Include input from other staff members when preparing the budget. They may be able to assist in determining more realistic figures. Further, when staff members are included in this process, they are more likely to be motivated to help achieve targets.

For more information on the budgeting process, and tools to assist you, visit

Step 7: Taxation

I have yet to meet anyone who likes the tax man; not even other tax men like tax men, but when starting a business, you will be obliged to register your business for tax purposes. You will need to check with the appropriate tax authority in your country or region. As an example, here are some things that you may need in order to register your business in Australia:

  • Australian business number (ABN)
  • Fringe benefits tax (FBT)
  • Goods and services tax (GST)
  • Tax file number (TFN)

The USA counterpart to this list would be:

  • Federal Employee ID Number (EIN)
  • State Registration of your business entity
  • Assumed Business Name (ABN) registered with the state

Depending on your location, you may also need to understand your obligations with respect to:

  • Capital Gains Tax (CGT)


  • Excise duties
  • Fringe Benefits Tax (FBT)
  • Goods and Services Tax (GST)
  • Income tax for business
  • International Tax
  • Land tax
  • Pay As You Go (PAYG) withholding
  • Payroll tax
  • Rates
  • Stamp duty
  • Superannuation for employees

This will vary based upon the country or countries you plan to operate in, but most countries have similar entities/ obligations. Always check with a competent accountant or financial planner (many are accountants also) in the venue you will operate in. Apart from these, there are a number of possible tax concessions and rebates that may be available for your business if:

  • You are an individual, partnership, company, or trust;
  • You are carrying on a business; and
  • You have an aggregated turnover of less than $2 million.

The benefits of these concessions include:

  • A choice to account for GST on a cash basis
  • Simplified trading stock rules
  • Simpler depreciation rules
  • Immediate deductions for certain prepaid business expenses
  • Entrepreneur’s Tax Offset (ETO)

This is where your accountant and bookkeeper should shine to keep you compliant and on the happy side of the tax man. Personally I speak to my bookkeeper weekly, and at least monthly to my accountant. This way I can make sure I keep abreast of my businesses and things don’t go too far astray before I can take corrective action to get things back on track if they have wandered.
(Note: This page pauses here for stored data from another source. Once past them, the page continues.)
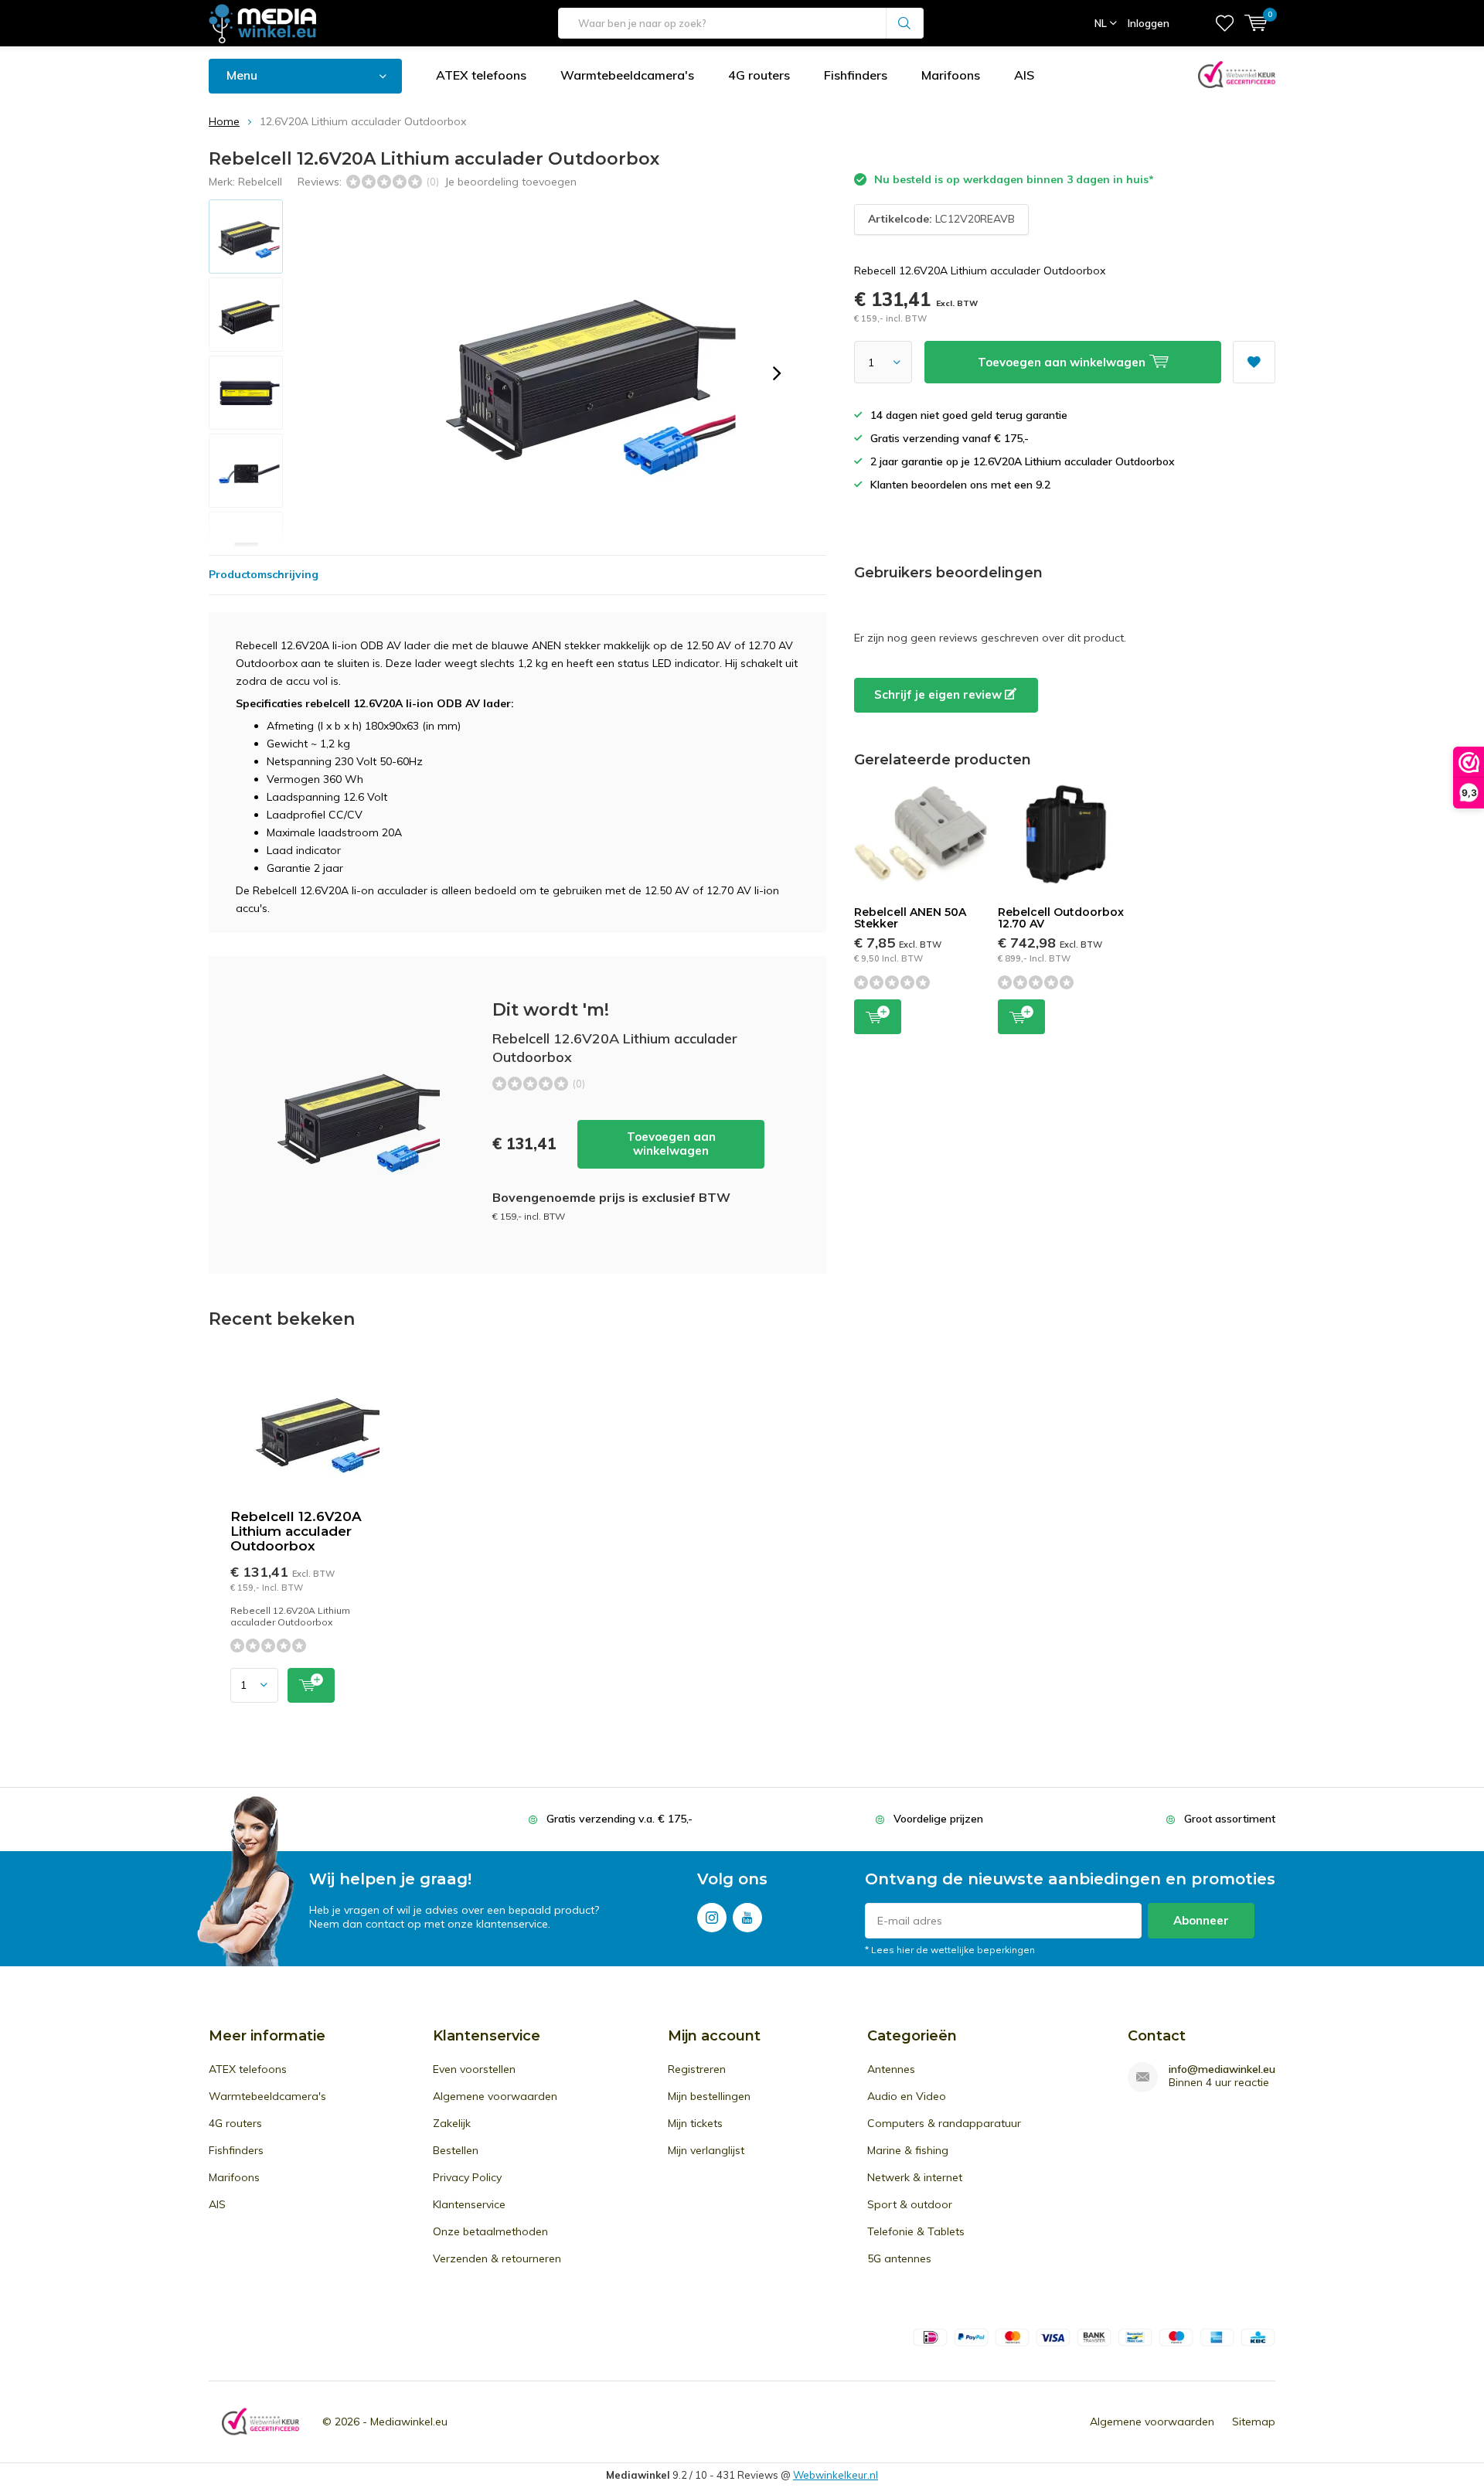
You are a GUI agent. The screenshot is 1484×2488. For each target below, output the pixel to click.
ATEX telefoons (481, 75)
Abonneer (1201, 1920)
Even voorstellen (474, 2069)
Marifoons (950, 75)
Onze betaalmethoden (490, 2231)
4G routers (759, 75)
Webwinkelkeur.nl (835, 2475)
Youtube (747, 1917)
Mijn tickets (695, 2123)
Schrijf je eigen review (939, 694)
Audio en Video (906, 2096)
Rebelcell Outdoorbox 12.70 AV (1061, 918)
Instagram (712, 1917)
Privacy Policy (467, 2177)
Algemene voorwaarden (495, 2096)
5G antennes (899, 2258)
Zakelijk (452, 2123)
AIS (1024, 75)
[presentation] (776, 373)
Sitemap (1253, 2421)
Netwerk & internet (914, 2177)
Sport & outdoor (909, 2204)
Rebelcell (260, 182)
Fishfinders (855, 75)
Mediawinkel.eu (409, 2421)
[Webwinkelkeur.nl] (260, 2421)
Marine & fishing (907, 2150)
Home (224, 121)
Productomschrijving (263, 574)
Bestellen (455, 2150)
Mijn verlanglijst (706, 2150)
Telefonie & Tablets (916, 2231)
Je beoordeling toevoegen (510, 182)
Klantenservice (469, 2204)
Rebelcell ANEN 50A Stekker (910, 918)
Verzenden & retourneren (497, 2258)
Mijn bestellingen (709, 2096)
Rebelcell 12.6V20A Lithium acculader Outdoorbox (296, 1531)
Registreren (697, 2069)
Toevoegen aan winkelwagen (671, 1143)
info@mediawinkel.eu (1222, 2069)
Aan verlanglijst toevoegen (1254, 362)
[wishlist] (1225, 23)
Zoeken (905, 23)
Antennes (891, 2069)
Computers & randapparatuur (944, 2123)
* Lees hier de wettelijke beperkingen (950, 1949)
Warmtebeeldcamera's (627, 75)
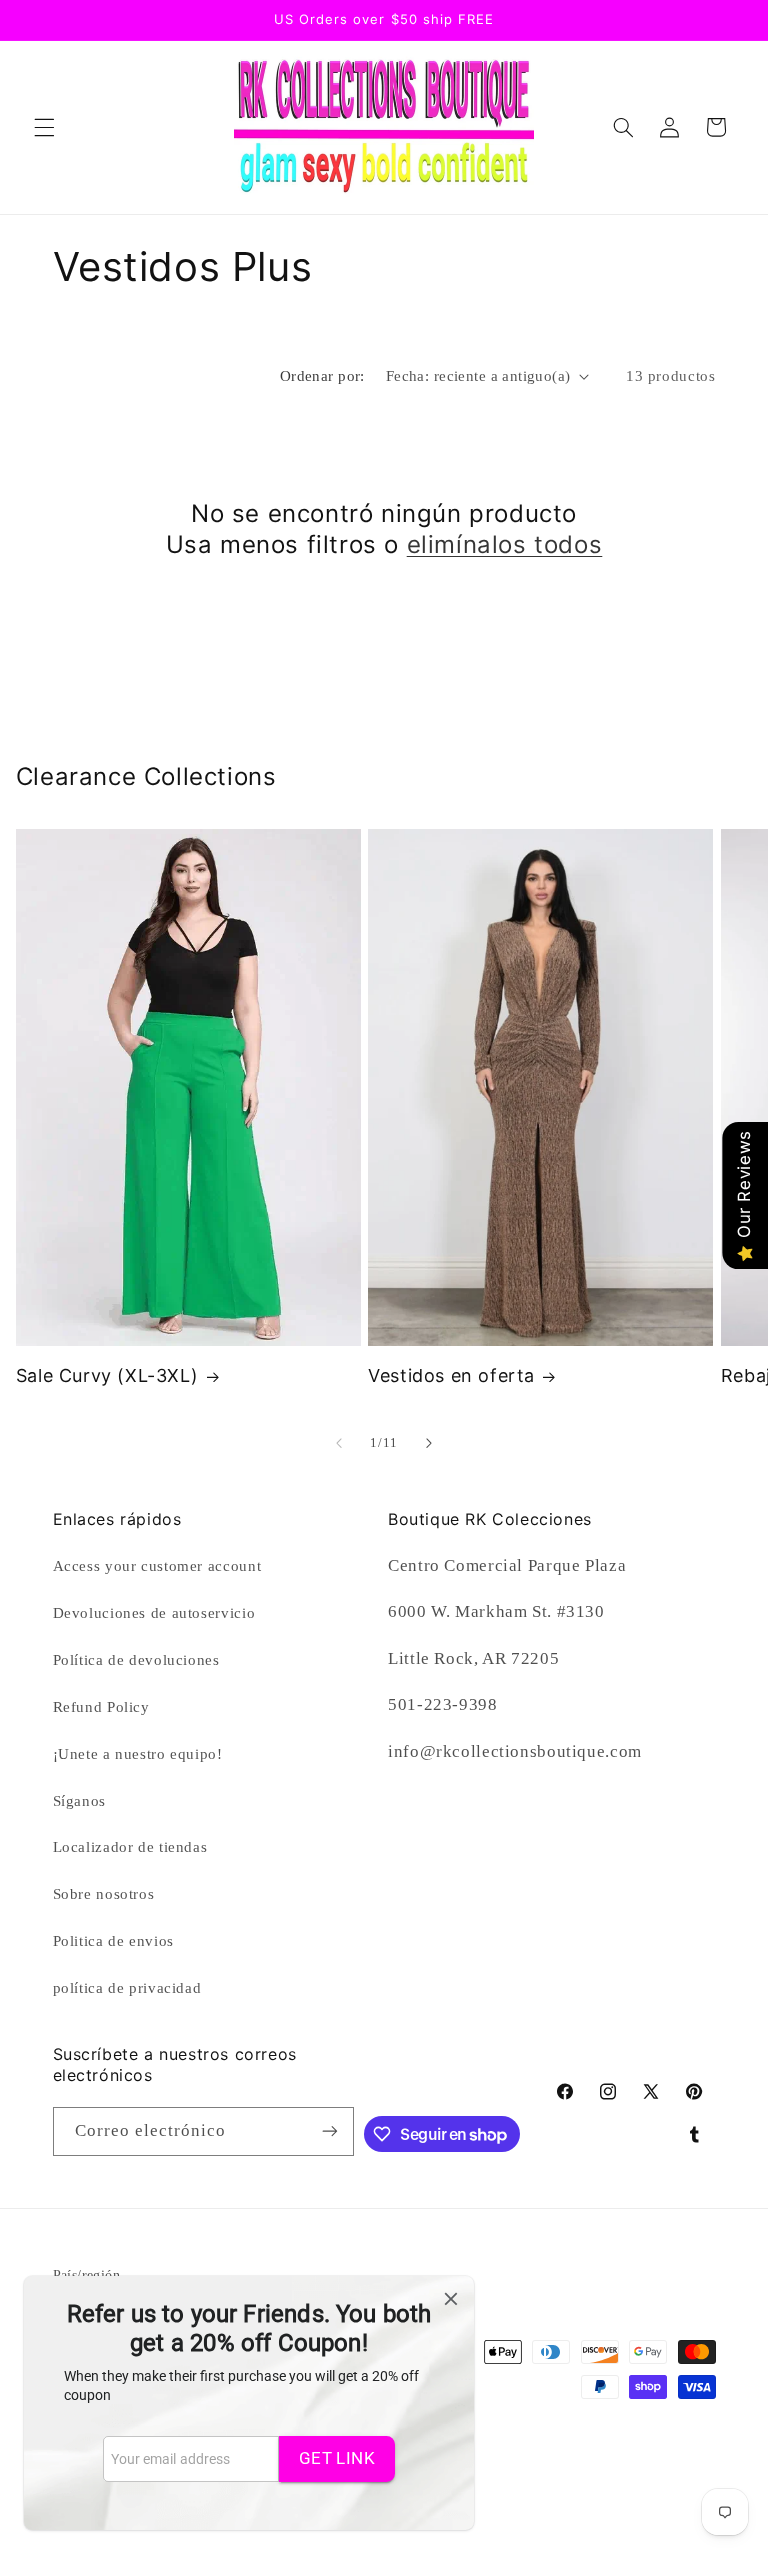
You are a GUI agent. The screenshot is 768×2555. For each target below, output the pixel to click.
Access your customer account (157, 1566)
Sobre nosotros (104, 1894)
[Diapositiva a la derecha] (429, 1443)
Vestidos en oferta (451, 1375)
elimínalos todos (505, 544)
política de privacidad (127, 1988)
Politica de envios (113, 1941)
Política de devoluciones (136, 1660)
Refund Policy (101, 1707)
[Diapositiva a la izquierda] (339, 1443)
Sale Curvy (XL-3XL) (107, 1375)
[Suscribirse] (330, 2131)
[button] (44, 127)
Don’t limit using your accountant and bookkeeper for compliance issues only; they are usually involved with many other companies, so they can be knowledgeable business advisors. They can help you plan. In fact, you, your business coach, your accountant, your finance broker, your bookkeeper, and your financial planner should be the very best of friends and meet together as a team regularly so you get the most from their advice and services.